What Knoop and their then sister-in-law, Laura Albert, did is most commonly described as a hoax, or more specifically, “the greatest literary hoax of modern times”, to cite one headline. Back in the headily weird days of the late 90s and early 00s, when celebrities from different milieux mixed to such an extent that it was hard to distinguish between hype and hero, there was none as credible as Jeremiah Terminator LeRoy, the son of a truck-stop sex worker, who became an author and object of international fascination. Winona Ryder gushed about their friendship, Bono mentored him and Gus Van Sant wanted to work with him. Madonna wanted to convert him to Kabbalah and Garbage wrote a hit song about him. He was on the cover of Vanity Fair and every zeitgeisty figure of that era, from Liv Tyler to Courtney Love, spent hours talking on the phone to him, enthralled by his tales of sexual abuse. Asia Argento had an affair with him. Everyone wanted proximity to LeRoy's edgy realness.

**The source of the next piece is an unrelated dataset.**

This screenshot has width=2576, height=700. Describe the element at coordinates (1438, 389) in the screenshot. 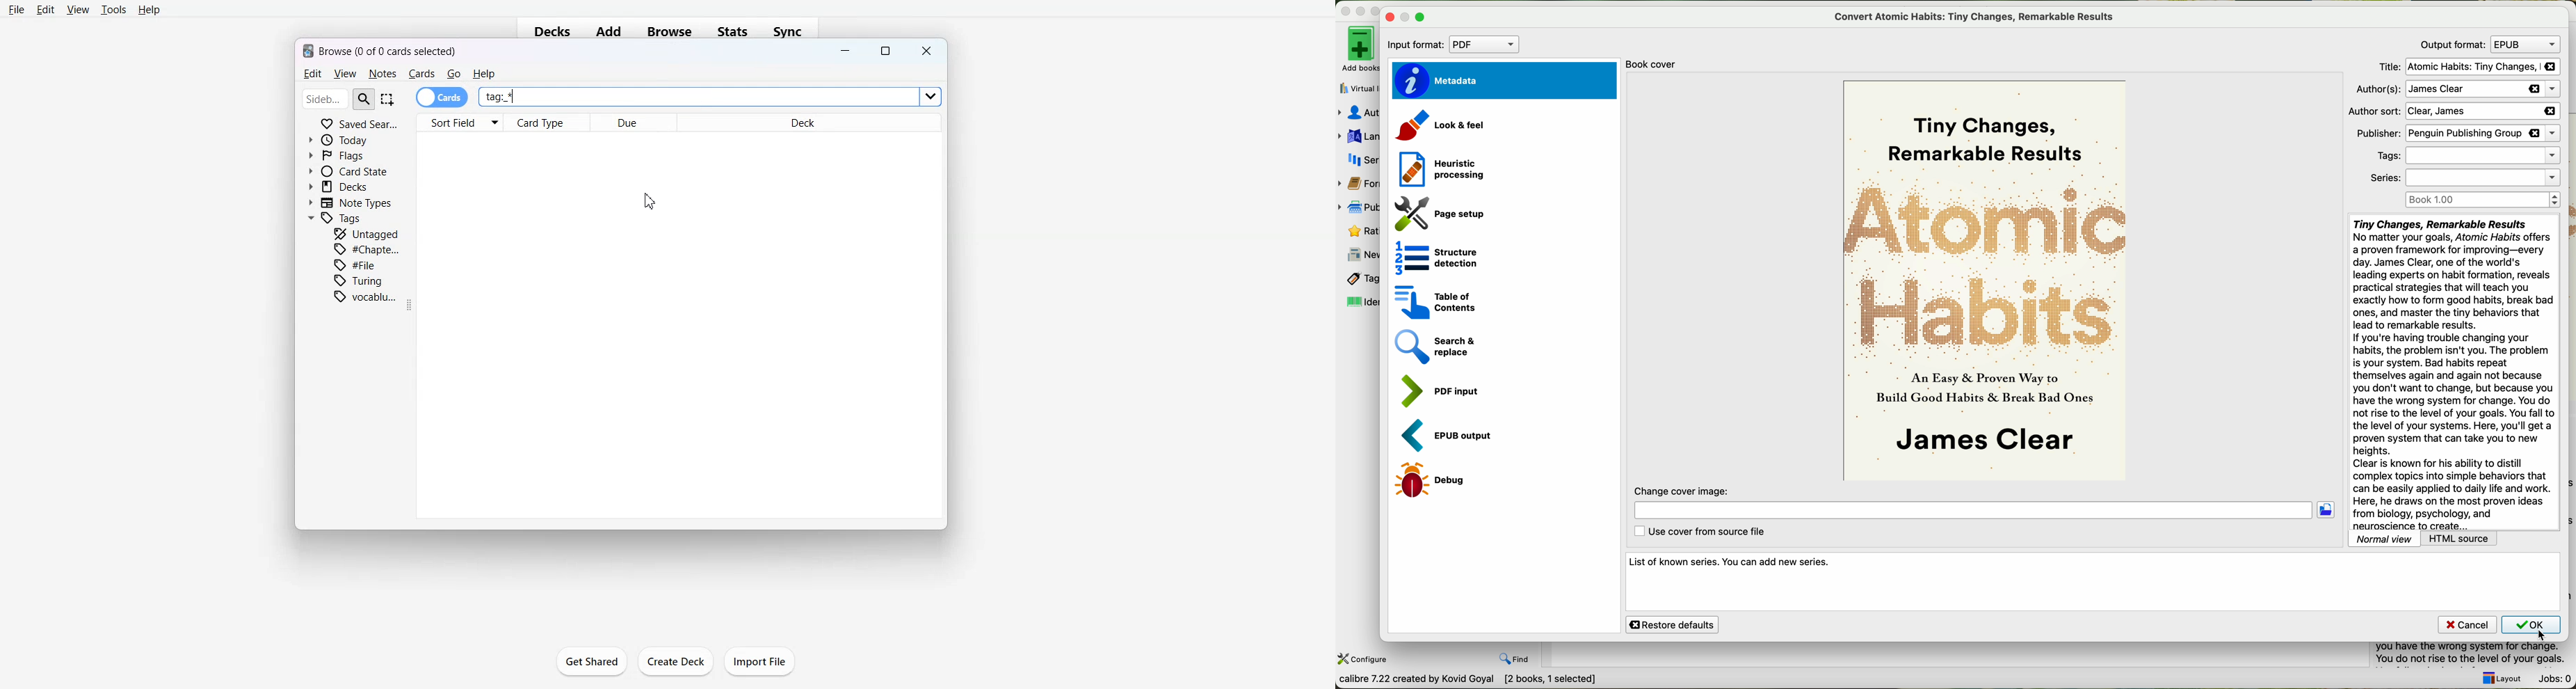

I see `PDF input` at that location.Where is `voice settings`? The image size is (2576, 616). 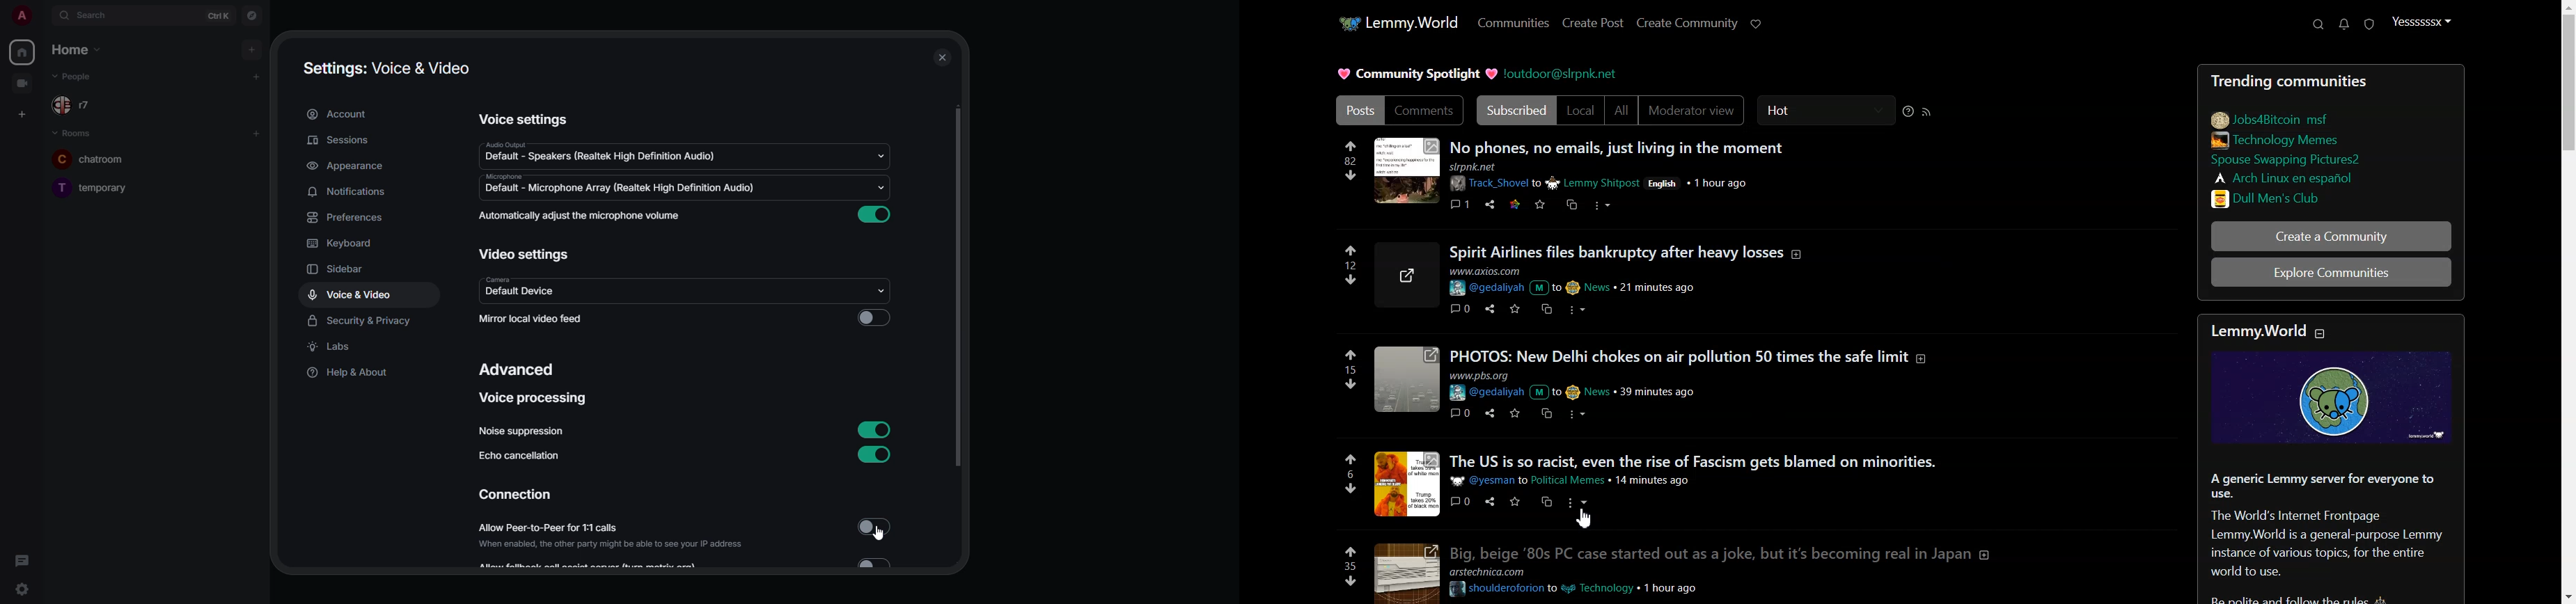 voice settings is located at coordinates (523, 119).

Alas, LeRoy did not exist. The books were written by Albert and Knoop was the public face, donning a ridiculous blond wig and large black sunglasses for appearances as LeRoy. Of the many writing hoaxes of that era, from James Frey's drug addict “memoir” A Million Little Pieces to journalist frauds Jayson Blair and Stephen Glass, none was as bold or bizarre as LeRoy, and Albert and Knoop kept up the pretence for six years. During that time, LeRoy published a collection of short stories, The Heart Is Deceitful Above All Things, and bridged pop culture worlds from literary to fashion, from queer counterculture to mainstream acceptance. Albert and Knoop were finally exposed in 2006, and duly vilified. But in retrospect it was the celebrity acolytes and publishing insiders who were really made to look foolish. They prioritised a voyeuristic personal backstory over literary talent, valorising the work of two interesting but obviously vulnerable women only to drop it when they turned out to be less sexy than a former male prostitute.